Protezione del suo nido, di Marco, e di quella ragazza fragile ma forte, che ora chiamava figlia.

Si avvicinò alla teglia, coprendola con un canovaccio. Presto la casa si sarebbe riempita di profumo di dolce, di risate, di voci felici. E presto, di un altro vocino, vivace e impaziente.

Ricordò la prima volta che aveva visto Ginevra, timida come un passero. Guadagnarsi la sua fiducia non era stato facile, ma ora era come una figlia.

Peccato che suo marito non avesse potuto vedere Marco così innamorato.

Lucia aveva cresciuto suo figlio da sola, aiutandolo a comprare la casa dove ora viveva con Ginevra.

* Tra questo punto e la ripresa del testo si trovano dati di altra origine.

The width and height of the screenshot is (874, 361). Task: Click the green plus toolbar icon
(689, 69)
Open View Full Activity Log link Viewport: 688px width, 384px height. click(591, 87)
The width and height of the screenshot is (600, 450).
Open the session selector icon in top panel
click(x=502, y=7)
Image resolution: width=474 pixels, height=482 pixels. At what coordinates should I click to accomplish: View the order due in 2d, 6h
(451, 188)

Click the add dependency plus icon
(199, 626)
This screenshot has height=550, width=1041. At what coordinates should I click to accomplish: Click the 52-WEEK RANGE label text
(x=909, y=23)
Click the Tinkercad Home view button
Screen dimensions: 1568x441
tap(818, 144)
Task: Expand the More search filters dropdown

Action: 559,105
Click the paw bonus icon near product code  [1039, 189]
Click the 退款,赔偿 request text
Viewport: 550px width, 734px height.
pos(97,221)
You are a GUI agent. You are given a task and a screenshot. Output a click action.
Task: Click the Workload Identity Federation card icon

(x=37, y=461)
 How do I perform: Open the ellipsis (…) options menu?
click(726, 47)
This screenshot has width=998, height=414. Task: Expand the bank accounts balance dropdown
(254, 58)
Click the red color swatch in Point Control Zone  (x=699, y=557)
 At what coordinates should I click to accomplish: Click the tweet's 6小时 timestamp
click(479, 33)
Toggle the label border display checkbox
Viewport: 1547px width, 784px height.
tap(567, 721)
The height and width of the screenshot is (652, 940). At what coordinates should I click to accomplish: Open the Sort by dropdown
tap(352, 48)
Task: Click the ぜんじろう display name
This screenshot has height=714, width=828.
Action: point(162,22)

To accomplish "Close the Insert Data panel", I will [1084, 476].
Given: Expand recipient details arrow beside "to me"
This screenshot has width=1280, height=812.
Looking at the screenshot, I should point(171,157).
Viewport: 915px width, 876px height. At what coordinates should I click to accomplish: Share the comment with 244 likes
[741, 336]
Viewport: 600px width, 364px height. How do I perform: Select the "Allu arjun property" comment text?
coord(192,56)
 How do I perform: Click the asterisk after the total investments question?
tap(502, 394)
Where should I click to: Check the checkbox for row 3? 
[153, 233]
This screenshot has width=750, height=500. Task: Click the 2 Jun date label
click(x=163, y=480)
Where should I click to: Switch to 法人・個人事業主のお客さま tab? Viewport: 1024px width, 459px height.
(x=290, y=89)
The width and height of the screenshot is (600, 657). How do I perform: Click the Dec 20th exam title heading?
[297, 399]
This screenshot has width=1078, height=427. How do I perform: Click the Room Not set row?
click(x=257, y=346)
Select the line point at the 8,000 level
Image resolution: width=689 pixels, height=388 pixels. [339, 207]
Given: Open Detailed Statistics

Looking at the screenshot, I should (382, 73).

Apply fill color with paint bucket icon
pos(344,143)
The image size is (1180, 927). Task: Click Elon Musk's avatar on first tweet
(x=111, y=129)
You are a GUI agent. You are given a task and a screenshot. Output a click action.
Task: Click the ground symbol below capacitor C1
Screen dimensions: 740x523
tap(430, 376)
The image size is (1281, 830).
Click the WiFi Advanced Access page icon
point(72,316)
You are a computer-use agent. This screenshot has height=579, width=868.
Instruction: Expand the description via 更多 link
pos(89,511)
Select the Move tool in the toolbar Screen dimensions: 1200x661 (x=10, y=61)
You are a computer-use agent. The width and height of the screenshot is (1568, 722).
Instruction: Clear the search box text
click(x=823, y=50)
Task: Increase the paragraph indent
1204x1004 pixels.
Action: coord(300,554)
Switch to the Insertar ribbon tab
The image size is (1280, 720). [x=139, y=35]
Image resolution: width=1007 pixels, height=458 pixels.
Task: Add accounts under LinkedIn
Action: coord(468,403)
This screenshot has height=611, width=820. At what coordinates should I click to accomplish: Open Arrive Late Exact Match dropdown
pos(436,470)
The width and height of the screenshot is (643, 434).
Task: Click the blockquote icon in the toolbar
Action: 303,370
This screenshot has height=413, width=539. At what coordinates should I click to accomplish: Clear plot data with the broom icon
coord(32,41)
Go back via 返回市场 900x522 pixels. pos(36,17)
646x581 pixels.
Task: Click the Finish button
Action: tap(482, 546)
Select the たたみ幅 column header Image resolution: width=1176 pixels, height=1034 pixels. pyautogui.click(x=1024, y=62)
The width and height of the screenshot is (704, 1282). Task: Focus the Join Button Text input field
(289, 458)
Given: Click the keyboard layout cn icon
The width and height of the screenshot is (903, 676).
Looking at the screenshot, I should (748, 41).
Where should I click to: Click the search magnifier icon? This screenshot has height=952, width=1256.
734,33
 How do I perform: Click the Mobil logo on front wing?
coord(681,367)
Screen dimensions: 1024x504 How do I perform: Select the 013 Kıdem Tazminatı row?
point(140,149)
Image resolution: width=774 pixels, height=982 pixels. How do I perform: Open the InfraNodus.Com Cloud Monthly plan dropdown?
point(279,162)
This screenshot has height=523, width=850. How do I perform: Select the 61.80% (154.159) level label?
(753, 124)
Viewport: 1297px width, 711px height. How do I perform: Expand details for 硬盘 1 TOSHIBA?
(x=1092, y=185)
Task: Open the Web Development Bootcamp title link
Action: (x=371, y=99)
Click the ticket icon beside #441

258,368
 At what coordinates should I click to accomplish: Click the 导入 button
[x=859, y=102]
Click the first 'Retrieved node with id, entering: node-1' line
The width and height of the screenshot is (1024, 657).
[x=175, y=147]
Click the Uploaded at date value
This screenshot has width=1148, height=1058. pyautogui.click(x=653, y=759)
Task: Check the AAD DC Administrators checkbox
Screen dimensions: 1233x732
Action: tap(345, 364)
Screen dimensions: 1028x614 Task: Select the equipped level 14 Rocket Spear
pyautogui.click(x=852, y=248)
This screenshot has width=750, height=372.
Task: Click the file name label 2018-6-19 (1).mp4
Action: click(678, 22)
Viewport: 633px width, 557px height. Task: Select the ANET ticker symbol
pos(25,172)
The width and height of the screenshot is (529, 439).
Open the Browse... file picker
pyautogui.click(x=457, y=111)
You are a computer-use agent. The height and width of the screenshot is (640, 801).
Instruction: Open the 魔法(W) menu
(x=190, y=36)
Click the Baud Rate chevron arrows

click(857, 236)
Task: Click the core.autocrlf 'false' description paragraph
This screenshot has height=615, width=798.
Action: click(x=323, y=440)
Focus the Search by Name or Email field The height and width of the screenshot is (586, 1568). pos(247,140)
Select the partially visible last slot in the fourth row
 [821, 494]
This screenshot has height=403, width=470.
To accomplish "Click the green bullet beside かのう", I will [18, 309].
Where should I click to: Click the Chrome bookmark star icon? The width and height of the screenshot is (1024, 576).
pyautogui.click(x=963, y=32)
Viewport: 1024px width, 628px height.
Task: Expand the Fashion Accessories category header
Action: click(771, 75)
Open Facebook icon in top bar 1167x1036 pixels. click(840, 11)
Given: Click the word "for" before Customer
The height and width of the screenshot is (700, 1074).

Passò un’ora. Poi il campanello. Lucia asciugò una lacrima e aprì. Sulla soglia c’erano Marco con un mazzo di glicini e Ginevra. Il suo grembo era già arrotondato, il viso illuminato di una serenità che cancellava ogni ombra del passato.

— Mamma! — esclamò Ginevra, abbracciandola. — Che buon profumo! Cosa prepari?
— Una crostata, tesoro — rispose Lucia, baciandola sulla guancia. — Marco, metti i fiori nel vaso.

Li accompagnò in salotto, dando un’occhiata veloce al telefono. Quella chiamata, quella voce piena d’invidia, sembravano l’eco di un altro mondo. Qui, in questa casa piena di luce, di fiori e d’amore, c’era la vera vita.

La vita che avevano costruito insieme. Una vita che lei, custode di quella felicità, non avrebbe permesso a nessuno di rovinare.

Andava tutto bene. E così sarebbe sempre stato.